Figure 2. LincGET depletion results in developmental arrest at the late G2 phase of two‐cell stage with no effect on ZGA initiation and pericentric rings reorganization.

Figure 2

  1. Experimental scheme to analyze the effects of LincGET depletion on embryonic development. phCG, post‐human chorionic gonadotropin injection; LNA, locked nucleic acid; IF, immunofluorescence. LNA was injected at phCG 25 h. For BrdU staining, BrdU was added at phCG 30 h. For EU staining, EU was added at phCG 40 h. IF, including detection of BrdU and EU, was performed at phCG 48 h.

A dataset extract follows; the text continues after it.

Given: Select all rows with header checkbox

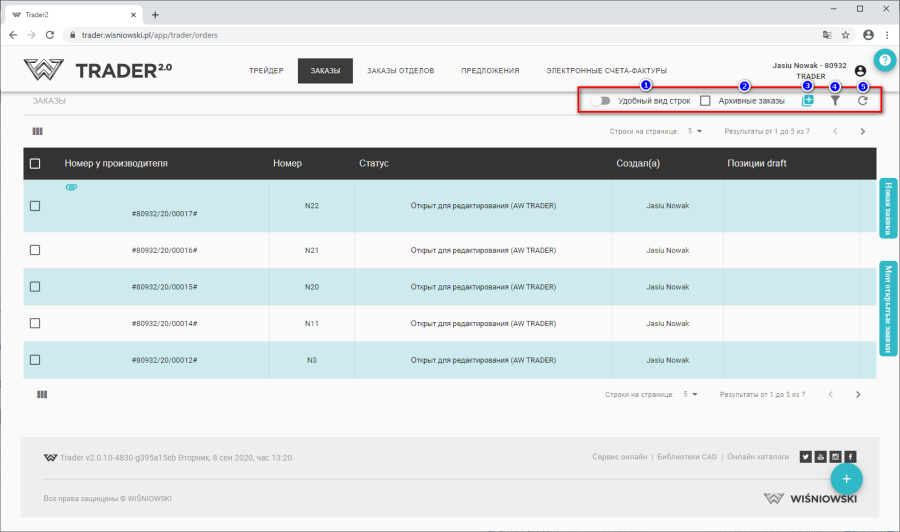Looking at the screenshot, I should pos(35,164).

  2. LNA efficiently mediated LincGET knockdown. LNA was injected at phCG 25 h, and embryos were collected at phCG 48 h at late two‐cell stage for TM‐qPCR analysis. The error bars represent s.e.m. About 50 embryos of each stage were used, and three experimental replicates were performed.
  3. LincGET‐depleted embryos arrest at the two‐cell stage. LNA was injected at phCG 25 h, and photographs were taken at phCG 114 h at the late blastocyst stage. Embryos injected with control‐LNA can develop to the late blastocyst stage, while LincGET‐depleted embryos arrest at the two‐cell stage. Scale bar, 100 μm. At least three experimental replicates were performed for each LNA injection (Table 1).

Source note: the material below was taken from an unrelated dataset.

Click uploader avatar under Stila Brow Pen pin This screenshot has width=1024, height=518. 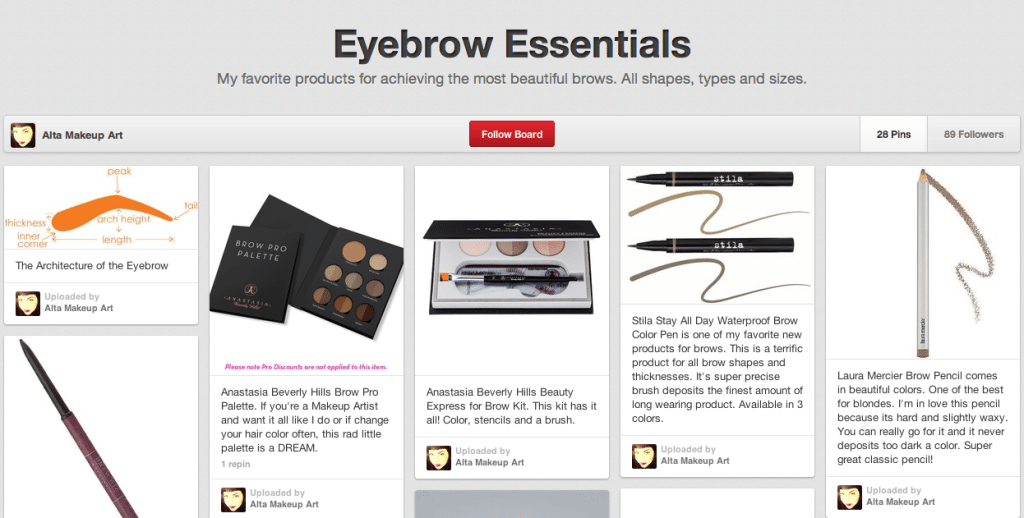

  4. LincGET depletion results in developmental arrest at the G2 phase of two‐cell stage without affecting DNA integrity and replication. We used BrdU to visualize S and G2 phases, CAF‐1 to visualize S phase, and PI to visualize the M phase. Cyclin B1 is a marker of G2 stage, and H2A.X is a marker of DNA damage. Aphidicolin‐treated embryos arrest at the S phase without DNA replication. LNA was injected at phCG 25 h, and embryos were collected at phCG 48 h at the late two‐cell stage for IF analysis. Scale bar, 50 μm. Three experimental replicates were performed, and about 15 embryos were used in each group.
  5. EU staining indicates the normal major ZGA process after LincGET depletion. EU was added to the culture medium at phCG 40 h, and EU signals were detected at phCG 48 h. Scale bar, 50 μm. Three experimental replicates were performed, and about 15 embryos were used in each group.
  6. Genes related to major ZGA initiation, like Hsc70, Hsp70, Erv4, Eif1a, and Zscan4, are expressed normally in LincGET‐depleted L2C embryos compared to that in control embryos. Embryos injected with LNA were collected at phCG 48 h at the late two‐cell stage for TM‐qPCR analysis. The error bars represent s.e.m. About 100 embryos were used for each group, and three experimental replicates were performed. n.s., P > 0.05.
  7. The transcription of pericentric satellites is normal after LincGET depletion. Embryos injected with LNA were collected at phCG 50 h at the late two‐cell stage for TM‐qPCR analysis. The error bars represent s.e.m. About 50 embryos were used for each group, and three experimental replicates were performed. n.s., P > 0.05.
  8. DNA‐FISH analysis of major transcripts shows that the pericentric domain reorganization toward chromocenters is not affected by LincGET depletion. Scale bar, 50 μm. Three experimental replicates were performed, and about 15 embryos were used in each group.